DOCUMENTSECTIE.
━━━

In de vele recensies wordt de nadruk gelegd op het feit dat Izaline Calister met haar mix van pop, jazz en Afrikaanse ritmes de Antilliaanse muziek een modern geluid geeft, terwijl tegelijk de traditionele muziek haar zeer na aan het hart ligt. Zo zingt ze een pure tumba. Zegt daarover: ‘Nu hoor je die nauwelijks meer. Men vindt de ‘tumba’ ouderwets en luistert liever naar r&b en naar ritmo kombiná, een mix van moderne Caribische dansritmes als merengue en souk. Als we niet oppassen gaan al die prachtige ritmes verloren. Daarom schrijf ik dan een tumba, inclusief een grappige tekst, met steken onder water, die bij die stijl hoort. Op die manier wil ik de traditie in ere herstellen.’ Ook de typisch Curaçaose kachu, een koehoorn waarmee vroeger boodschappen werden doorgegeven, wordt gebruikt. ‘In de muziek werd het ‘oehoe’-geluid gebruikt als ritmische ondersteuning. Mijn broer Roël is het nu gelukt er ook melodieën op te spelen.’ Volgens Het Dagblad van het Noorden voegt Calister met die nieuwe toepassing een dimensie toe aan de authentieke muziek.

━━━

RIJEN.
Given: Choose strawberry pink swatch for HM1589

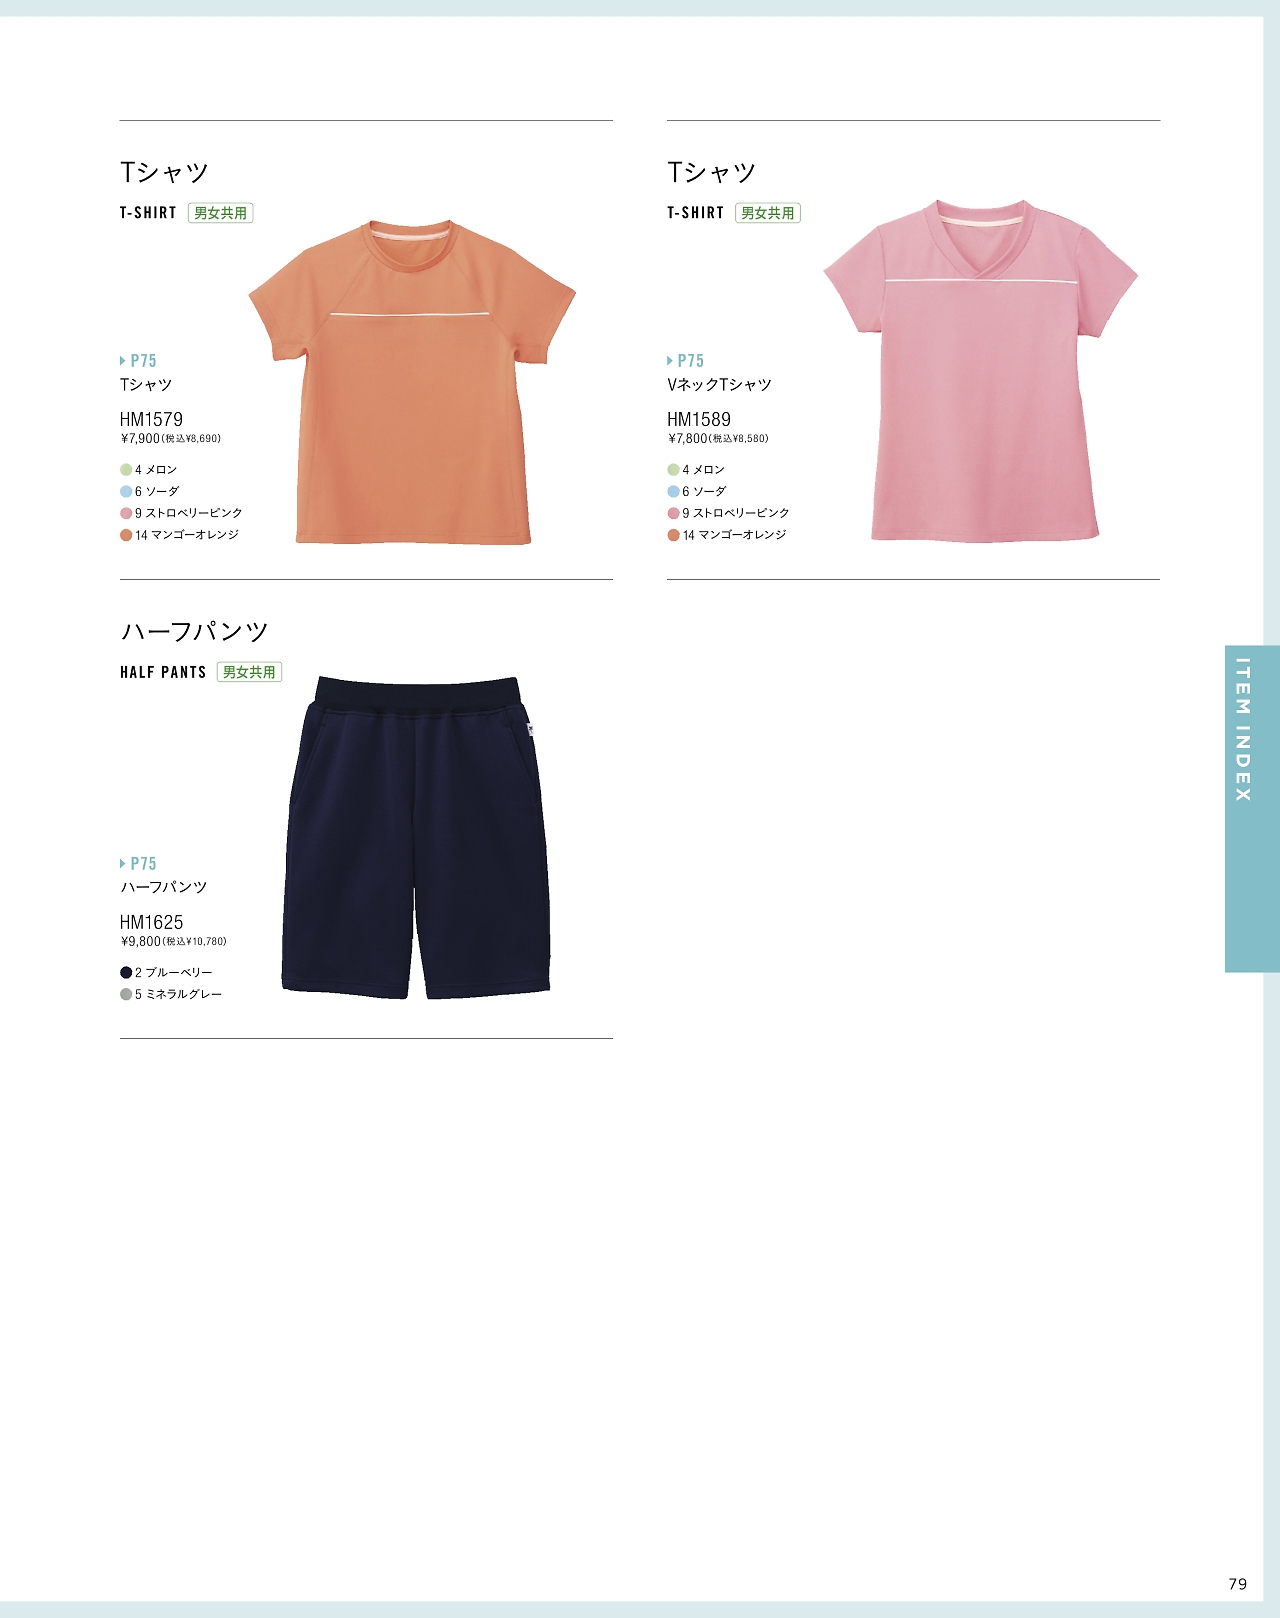Looking at the screenshot, I should [673, 513].
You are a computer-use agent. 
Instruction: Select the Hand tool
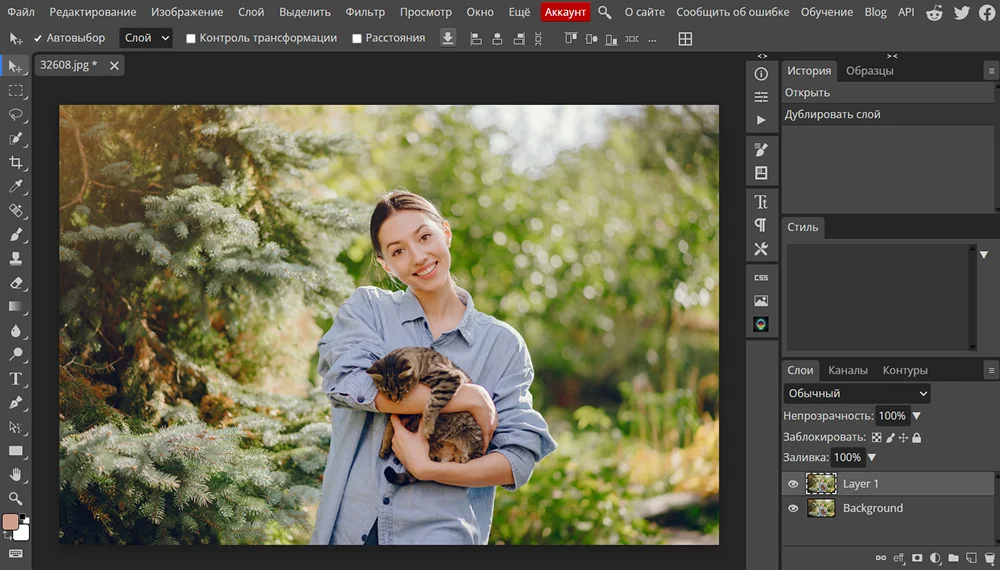pyautogui.click(x=16, y=474)
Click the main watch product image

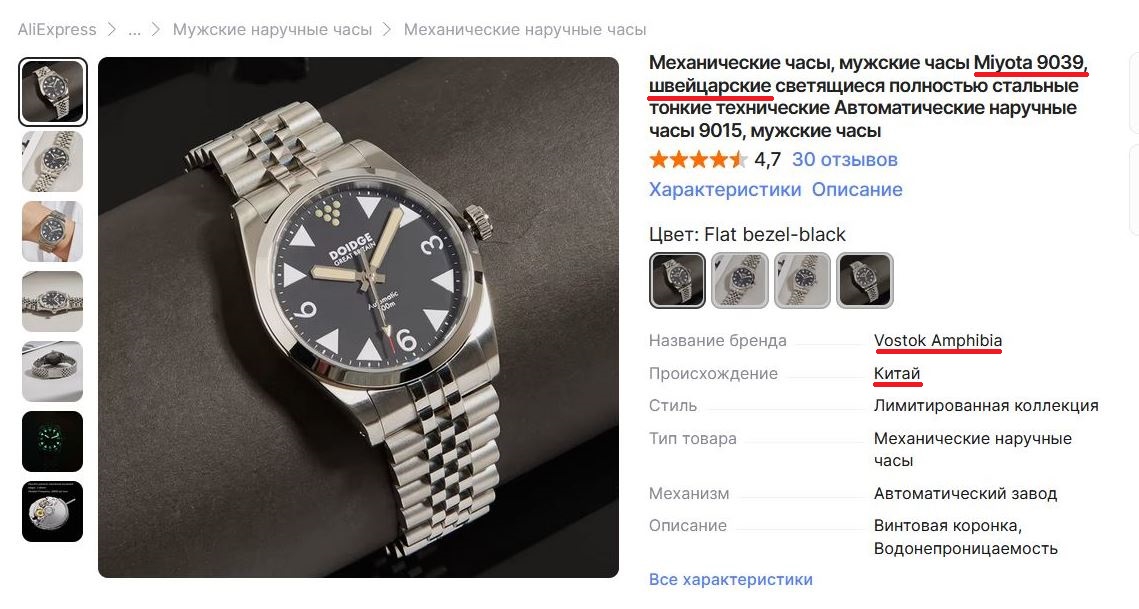(x=358, y=318)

━━━

UIT TE VOEREN. Druk de tekst over de muziek van Izaline Calister volledig en ongewijzigd af. Deze records komen uit een andere bron.

EINDRESULTAAT.
In de vele recensies wordt de nadruk gelegd op het feit dat Izaline Calister met haar mix van pop, jazz en Afrikaanse ritmes de Antilliaanse muziek een modern geluid geeft, terwijl tegelijk de traditionele muziek haar zeer na aan het hart ligt. Zo zingt ze een pure tumba. Zegt daarover: ‘Nu hoor je die nauwelijks meer. Men vindt de ‘tumba’ ouderwets en luistert liever naar r&b en naar ritmo kombiná, een mix van moderne Caribische dansritmes als merengue en souk. Als we niet oppassen gaan al die prachtige ritmes verloren. Daarom schrijf ik dan een tumba, inclusief een grappige tekst, met steken onder water, die bij die stijl hoort. Op die manier wil ik de traditie in ere herstellen.’ Ook de typisch Curaçaose kachu, een koehoorn waarmee vroeger boodschappen werden doorgegeven, wordt gebruikt. ‘In de muziek werd het ‘oehoe’-geluid gebruikt als ritmische ondersteuning. Mijn broer Roël is het nu gelukt er ook melodieën op te spelen.’ Volgens Het Dagblad van het Noorden voegt Calister met die nieuwe toepassing een dimensie toe aan de authentieke muziek.